Am neuen Standort baute Daniel die Balken auf dem Hänger auf, installierte die Wände und brachte das Dach an. Das war geschafft. Dann die Details: die Montage der tausend Einzelteile, zum Beispiel der kleinen gotischen Spitzbögenfenster, die in die Balken eingelassen wurden.

Daniel Schulz

Ausserdem brauchte das Badehaus Strom, Gas sowie Frischwasser- und Abwasserleitungen. Daniel baute am Hänger einen CEE-Stecker an. Verlegte alle Stromleitungen, Steckdosen und Schalter und schloss sie an. Er verwendete ein normales PE-HD-Rohr mit Quetschverbindungen als Frischwasserleitung, verklebte die Abwasserleitung aus PVC-Rohr. Dann installierte er bei den Zubern eine aufwendige Filter- und Umlauftechnik. Zum Schluss kam der Gas-Fachmann vorbei: Er installierte Gasschrank, Thermen und die Gasleitung. Seitdem erfolgt jedes Jahr eine Gasdruckprüfung.

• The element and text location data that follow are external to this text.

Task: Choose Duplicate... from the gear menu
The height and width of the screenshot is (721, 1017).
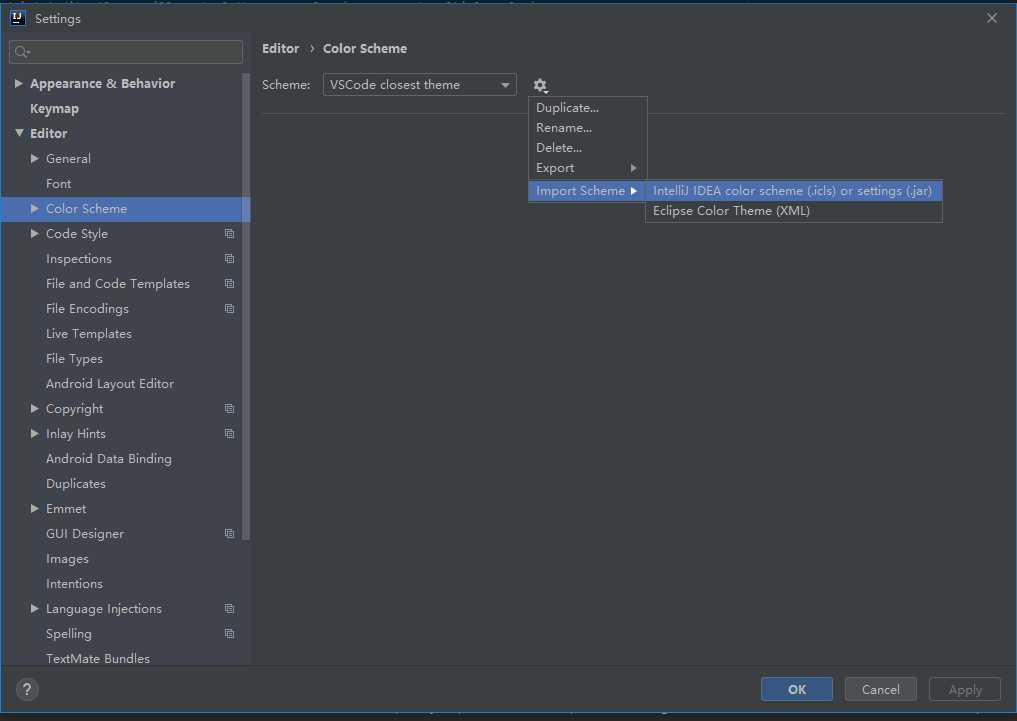Action: click(567, 108)
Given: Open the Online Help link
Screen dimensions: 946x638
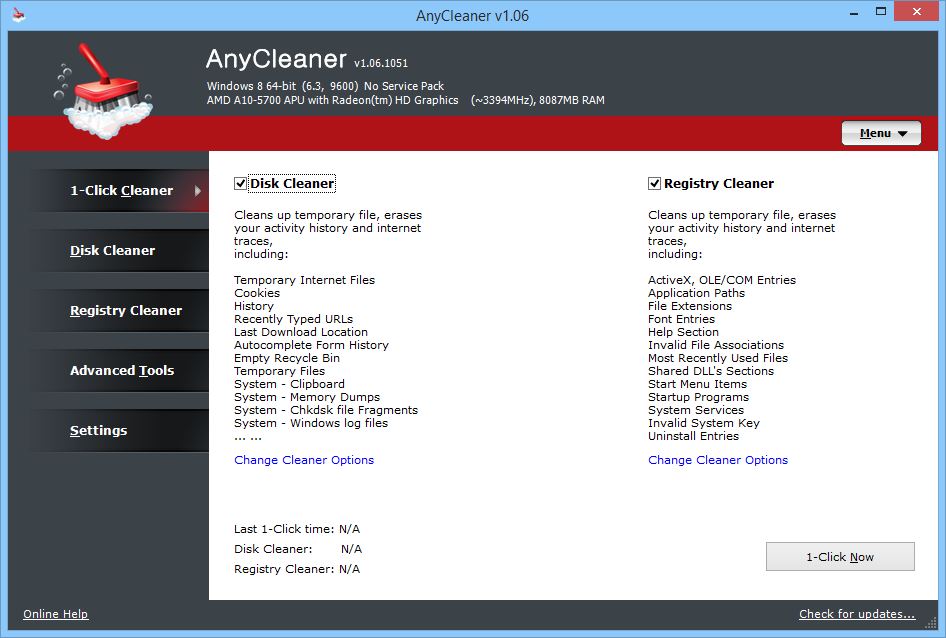Looking at the screenshot, I should [56, 614].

Seit rund 25 Jahren fährt Daniel auf Mittelaltermärkte. Lernte alles über Badehäuser. Und wusste, was er anders machen würde. Es war Zeit für sein eigenes Projekt: Sein Badehaus sollte nicht nur technisch perfekt ausgestattet sein, sondern auch optisch seinen Vorstellungen entsprechen. Und praktisch sein. Durch die Klappbalken zum Beispiel, die den Auf- und Abbau erleichtern. Wichtig war ihm auch, selber entscheiden zu können, welche Produkte im Badehaus verwendet werden. Das kann er jetzt. Und setzt auf kontrolliert biologischen Anbau: vom Massageöl über das Waschmittel bis zum Duschgel.

Sehr teuer. Mehr möchte Daniel dazu nicht sagen. Aber nach rund viereinhalb Monaten Arbeit, neun Stunden am Tag, fünf bis sieben Tage die Woche, war sein Badehaus fertig – und startklar, um Europa zu bereisen.